(Records from a dataset)

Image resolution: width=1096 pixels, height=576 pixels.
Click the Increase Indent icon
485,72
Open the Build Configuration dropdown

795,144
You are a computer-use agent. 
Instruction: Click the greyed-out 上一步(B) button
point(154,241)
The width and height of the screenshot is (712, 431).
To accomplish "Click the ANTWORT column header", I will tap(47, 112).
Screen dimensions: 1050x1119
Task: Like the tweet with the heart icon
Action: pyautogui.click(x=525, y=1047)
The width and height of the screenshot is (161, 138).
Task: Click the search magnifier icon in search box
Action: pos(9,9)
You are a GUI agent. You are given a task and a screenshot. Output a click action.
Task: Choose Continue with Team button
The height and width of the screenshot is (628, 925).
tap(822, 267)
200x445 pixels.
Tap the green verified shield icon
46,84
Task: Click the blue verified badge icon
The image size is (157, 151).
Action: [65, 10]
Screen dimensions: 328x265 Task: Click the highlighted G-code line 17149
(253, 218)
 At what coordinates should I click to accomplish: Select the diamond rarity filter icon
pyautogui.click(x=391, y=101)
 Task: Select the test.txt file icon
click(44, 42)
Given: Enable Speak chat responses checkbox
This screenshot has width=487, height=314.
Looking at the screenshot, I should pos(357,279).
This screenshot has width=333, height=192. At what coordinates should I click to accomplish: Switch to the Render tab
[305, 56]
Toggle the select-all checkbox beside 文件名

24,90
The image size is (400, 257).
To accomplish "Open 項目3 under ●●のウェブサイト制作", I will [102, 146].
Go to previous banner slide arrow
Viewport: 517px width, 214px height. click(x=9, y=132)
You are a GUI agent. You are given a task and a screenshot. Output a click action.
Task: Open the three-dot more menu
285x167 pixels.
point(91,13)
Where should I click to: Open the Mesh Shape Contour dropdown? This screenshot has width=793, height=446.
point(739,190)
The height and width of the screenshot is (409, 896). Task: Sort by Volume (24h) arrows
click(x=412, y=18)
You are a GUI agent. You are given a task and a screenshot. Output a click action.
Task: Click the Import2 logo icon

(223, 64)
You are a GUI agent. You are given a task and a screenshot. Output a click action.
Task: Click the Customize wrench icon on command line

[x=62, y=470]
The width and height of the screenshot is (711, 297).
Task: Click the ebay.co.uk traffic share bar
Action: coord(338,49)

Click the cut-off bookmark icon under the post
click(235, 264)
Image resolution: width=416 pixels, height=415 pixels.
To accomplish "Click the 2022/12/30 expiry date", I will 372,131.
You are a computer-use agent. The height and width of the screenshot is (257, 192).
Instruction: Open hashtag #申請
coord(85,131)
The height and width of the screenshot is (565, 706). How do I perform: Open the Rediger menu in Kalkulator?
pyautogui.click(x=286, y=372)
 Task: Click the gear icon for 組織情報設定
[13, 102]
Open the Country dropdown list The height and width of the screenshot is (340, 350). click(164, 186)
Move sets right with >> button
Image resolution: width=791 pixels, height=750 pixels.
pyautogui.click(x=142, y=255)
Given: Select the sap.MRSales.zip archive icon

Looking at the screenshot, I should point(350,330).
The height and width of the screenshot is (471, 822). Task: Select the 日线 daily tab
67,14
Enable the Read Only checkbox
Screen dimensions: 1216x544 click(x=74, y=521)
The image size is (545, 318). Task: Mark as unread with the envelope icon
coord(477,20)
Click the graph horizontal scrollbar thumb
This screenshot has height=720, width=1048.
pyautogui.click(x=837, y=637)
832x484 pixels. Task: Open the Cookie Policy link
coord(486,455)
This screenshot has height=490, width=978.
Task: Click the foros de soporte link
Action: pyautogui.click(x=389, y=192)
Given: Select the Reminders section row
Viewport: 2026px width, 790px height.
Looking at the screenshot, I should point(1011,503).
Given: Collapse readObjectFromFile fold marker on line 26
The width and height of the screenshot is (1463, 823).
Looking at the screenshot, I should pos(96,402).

__EXERCISE GOAL__
The entries above must be returned in full, exactly as shown.

__WRITTEN RESPONSE__
Image resolution: width=1096 pixels, height=576 pixels.
Click the Increase Indent icon
485,72
Open the Build Configuration dropdown

795,144
You are a computer-use agent. 
Instruction: Click the greyed-out 上一步(B) button
point(154,241)
The width and height of the screenshot is (712, 431).
To accomplish "Click the ANTWORT column header", I will tap(47, 112).
Screen dimensions: 1050x1119
Task: Like the tweet with the heart icon
Action: pyautogui.click(x=525, y=1047)
The width and height of the screenshot is (161, 138).
Task: Click the search magnifier icon in search box
Action: pos(9,9)
You are a GUI agent. You are given a task and a screenshot. Output a click action.
Task: Choose Continue with Team button
The height and width of the screenshot is (628, 925).
tap(822, 267)
200x445 pixels.
Tap the green verified shield icon
46,84
Task: Click the blue verified badge icon
The image size is (157, 151).
Action: [65, 10]
Screen dimensions: 328x265 Task: Click the highlighted G-code line 17149
(253, 218)
 At what coordinates should I click to accomplish: Select the diamond rarity filter icon
pyautogui.click(x=391, y=101)
 Task: Select the test.txt file icon
click(44, 42)
Given: Enable Speak chat responses checkbox
This screenshot has width=487, height=314.
Looking at the screenshot, I should pos(357,279).
This screenshot has width=333, height=192. At what coordinates should I click to accomplish: Switch to the Render tab
[305, 56]
Toggle the select-all checkbox beside 文件名

24,90
The image size is (400, 257).
To accomplish "Open 項目3 under ●●のウェブサイト制作", I will [102, 146].
Go to previous banner slide arrow
Viewport: 517px width, 214px height. click(x=9, y=132)
You are a GUI agent. You are given a task and a screenshot. Output a click action.
Task: Open the three-dot more menu
285x167 pixels.
point(91,13)
Where should I click to: Open the Mesh Shape Contour dropdown? This screenshot has width=793, height=446.
point(739,190)
The height and width of the screenshot is (409, 896). Task: Sort by Volume (24h) arrows
click(x=412, y=18)
You are a GUI agent. You are given a task and a screenshot. Output a click action.
Task: Click the Import2 logo icon

(223, 64)
You are a GUI agent. You are given a task and a screenshot. Output a click action.
Task: Click the Customize wrench icon on command line

[x=62, y=470]
The width and height of the screenshot is (711, 297).
Task: Click the ebay.co.uk traffic share bar
Action: coord(338,49)

Click the cut-off bookmark icon under the post
click(235, 264)
Image resolution: width=416 pixels, height=415 pixels.
To accomplish "Click the 2022/12/30 expiry date", I will 372,131.
You are a computer-use agent. The height and width of the screenshot is (257, 192).
Instruction: Open hashtag #申請
coord(85,131)
The height and width of the screenshot is (565, 706). How do I perform: Open the Rediger menu in Kalkulator?
pyautogui.click(x=286, y=372)
 Task: Click the gear icon for 組織情報設定
[13, 102]
Open the Country dropdown list The height and width of the screenshot is (340, 350). click(164, 186)
Move sets right with >> button
Image resolution: width=791 pixels, height=750 pixels.
pyautogui.click(x=142, y=255)
Given: Select the sap.MRSales.zip archive icon

Looking at the screenshot, I should point(350,330).
The height and width of the screenshot is (471, 822). Task: Select the 日线 daily tab
67,14
Enable the Read Only checkbox
Screen dimensions: 1216x544 click(x=74, y=521)
The image size is (545, 318). Task: Mark as unread with the envelope icon
coord(477,20)
Click the graph horizontal scrollbar thumb
This screenshot has height=720, width=1048.
pyautogui.click(x=837, y=637)
832x484 pixels. Task: Open the Cookie Policy link
coord(486,455)
This screenshot has height=490, width=978.
Task: Click the foros de soporte link
Action: pyautogui.click(x=389, y=192)
Given: Select the Reminders section row
Viewport: 2026px width, 790px height.
Looking at the screenshot, I should point(1011,503).
Given: Collapse readObjectFromFile fold marker on line 26
The width and height of the screenshot is (1463, 823).
Looking at the screenshot, I should pos(96,402).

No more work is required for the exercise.